# 721 and Heat



## SParker (Apr 27, 2002)

If I touch the side of the unit it is fairly warm to hot. Sort of the same heat level as my Stereo receiver. I take it that it's normal? I mean mine hasn't burst into flames or anything


----------



## 968.911 (Jul 21, 2002)

Its all about airflow. Mine is slightly warm on the left side. 

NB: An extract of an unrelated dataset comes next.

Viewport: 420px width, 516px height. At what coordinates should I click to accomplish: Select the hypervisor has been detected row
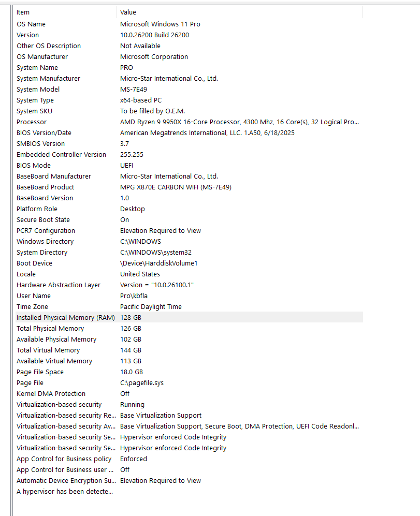tap(189, 491)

I would be concerned if it got too hot. If you can't keep your hand on it for more than 20 seconds, then its too hot. Move it to a place with better air flow.


----------



## James_F (Apr 23, 2002)

Do the 721 give the internal temp? I know my DirecTivo tells me the temp in Celsius. Something like 48 degrees, which it calls normal.


----------



## Scott Greczkowski (Mar 21, 2002)

No tempature gauge to be found in the software, although I would be the motherboard does have a guage on it.


----------



## James_F (Apr 23, 2002)

Hmm, no alarm. That seems like a problem. I had my Tivo stuffed into a cubby hole and it heated up to almost 60 degrees Celsius.


----------



## SParker (Apr 27, 2002)

I can touch the side of it for a extended period of time so it is okay. Hey James I like the new lady she's hot!


----------



## James_F (Apr 23, 2002)

No problem!


----------



## Jacob S (Apr 14, 2002)

Is it possible for Dish to have a temperature display upon request in the software? Maybe this could be a feature on an add on module they could have available in the future.


----------



## James_F (Apr 23, 2002)

You'd think that it wouldn't be a difficult mod. You guys should email "the man" and ask him to fix it.


----------